C'est une habitude pour les téléspectateurs de France 5 : à chaque fin d'émission de "La grande librairie", Augustin Trapenard cède son fauteuil à l'un des auteurs invités, le temps d'une carte blanche. Quelques minutes durant lesquelles ces derniers peuvent s'exprimer, face caméra, sur un texte écrit de leur main pour l'occasion. Le 9 septembre, c'est la comédienne Adèle Haenel, venue présenter son livre "Viser juste", qui a incarné cette rubrique. Elle y a évoqué le silence entourant les violences sexuelles, faisant ensuite un rapport avec le silence entourant la situation en Palestine : "L'État d'Israël commet un génocide en Palestine. Et la France est complice. N'acceptez pas l’inacceptable, alors sanctionnez Israël et libérez la Palestine", avait-elle notamment lancé. Quelques heures plus tard, le replay de l'émission n'apparaissait plus sur France.tv.
Quelques heures après Augustin Trapenard, qui a affirmé mercredi dans le nouveau numéro de "La grande librairie" que les cartes blanches des auteurs ne subissaient aucune censure, c'est Stéphane Sitbon-Gomez, directeur des antennes et des programmes de France Télévisions, qui a pris la parole. "Il n'y a aucun problème dans les propos qu'a dit Adèle Haenel, a-t-il d'abord assuré dans le cadre d'un entretien avec Le médiateur de France Télévisions. La liberté d'expression sur les antennes de France Télévisions, elle est garantie. D'ailleurs, le mot génocide est utilisé régulièrement sur nos antennes par des experts, des gens qui le contredisent, des artistes. Dans 'La grande librairie', j'ai compté, il y a eu 7 ou 8 cartes blanches où Annie Ernaux, Dominique Blanc, ont partagé aussi leur indignation sur Gaza : on n'a jamais coupé quoi que ce soit. Et d'ailleurs, c'est ce qui m'a le plus frappé dans toutes les remontées, on m'a parlé de censure... Adèle Haenel elle a pu s'exprimer totalement librement, on savait qu'elle parlerait de Gaza à la fin, et elle a été intégralement diffusée."
Stéphane Sitbon-Gomez l'assure, le replay a été dépublié pour des raisons purement procédurales. "On a une obligation de garantir ce que l'on appelle, en jargon technique, la maîtrise de l'antenne, c'est-à-dire de rappeler le contexte dans lequel s'inscrit cette carte blanche. On a eu énormément de recours et de saisines de l'Arcom qui considéraient qu'on avait failli à nos obligations, qu'on avait, en gros, permis à Adèle Haenel de faire une sorte de tract sans suffisamment le contextualiser", a détaillé le numéro 2 de France Télévisions. Dans ce cas de figure de nombreuses saisines de l'Arcom, ce qui arrive très régulièrement selon Stéphane Sitbon-Gomez, France Télévisions dépublie automatiquement les replays en attendant d'avoir le verdict de l'autorité de régulation. "C'est une sorte de principe de précaution qu'on a. [...] On dépublie le replay, ce qui permet au juge, à l'Arcom, de dire ça allait ou ça n'allait pas. [...] C'est une modalité presque technique."

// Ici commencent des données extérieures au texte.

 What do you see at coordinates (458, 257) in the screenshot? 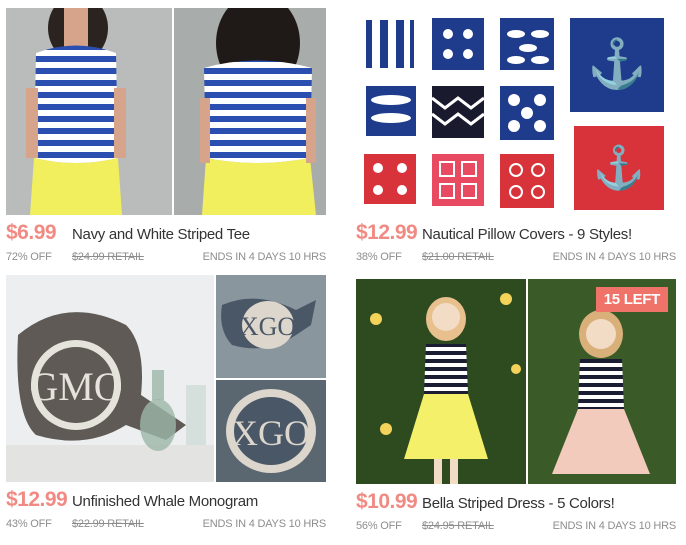
I see `retail-price: $21.00 RETAIL` at bounding box center [458, 257].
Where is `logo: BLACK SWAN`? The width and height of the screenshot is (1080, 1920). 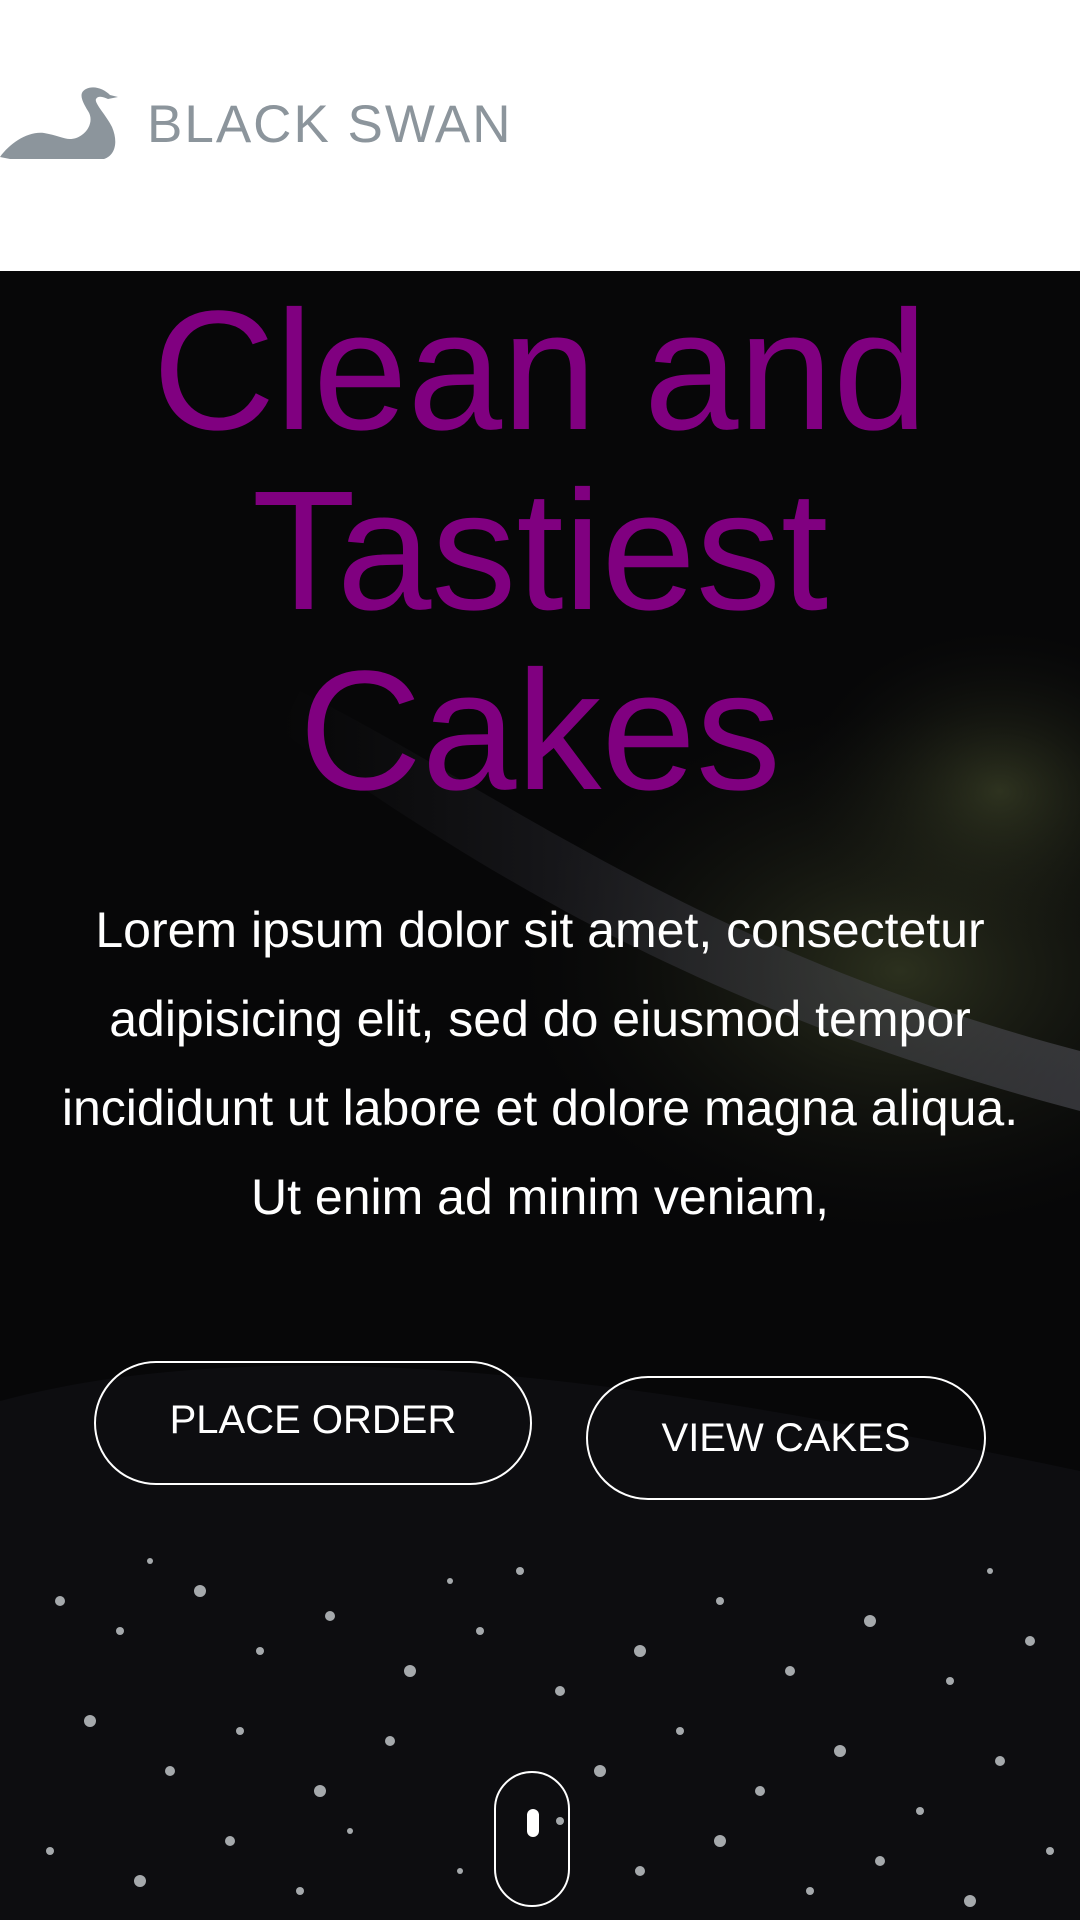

Malgré tout, le directeur des antennes et des programmes comprend "l'émotion" suscitée par cette action. "À aucun moment on n'a voulu censurer aucun propos, a-t-il de nouveau assuré. On lutte contre la censure, on lutte contre l'auto-censure, on défend la liberté d'expression sur nos antennes et d'ailleurs, on s'est dit qu'il allait falloir que l'on révise nos règles sur la dépublication parce que si cela suscite autant d'incompréhensions de la part des publics, c'est de notre faute", a-t-il conclu. Interrogée à ce sujet par nos confrères du "Monde", Delphine Ernotte Cunci a évoqué les mêmes raisons de dépublication et indique avoir "saisi le comité d'éthique" de France Télévisions, ajoutant : "Je veux une doctrine plus claire, opposable et explicable. Nos règles de dépublication seront rendues publiques dans les prochaines semaines pour qu'un tel débat ne se reproduise pas".

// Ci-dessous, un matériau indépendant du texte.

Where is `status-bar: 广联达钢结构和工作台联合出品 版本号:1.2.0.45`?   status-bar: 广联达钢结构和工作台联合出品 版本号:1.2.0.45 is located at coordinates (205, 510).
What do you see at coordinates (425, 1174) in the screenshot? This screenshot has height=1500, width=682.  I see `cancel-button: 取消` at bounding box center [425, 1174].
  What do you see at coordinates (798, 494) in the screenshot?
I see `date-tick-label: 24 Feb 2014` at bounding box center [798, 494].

Sur son compte Instagram, Adèle Haenel s'était émue de la suppression du replay de sa carte blanche, estimant que cette action validait tout son propos tenus sur France 5 : "Ce qui est assez fou, c’est qu’ils [France Télévisions] font absolument la démonstration parfaite de la pertinence des propos qui consistaient à dire qu’il y a certains mots, certaines réalités que tout le monde sait et qui ne doivent surtout pas être dits", avait-elle affirmé.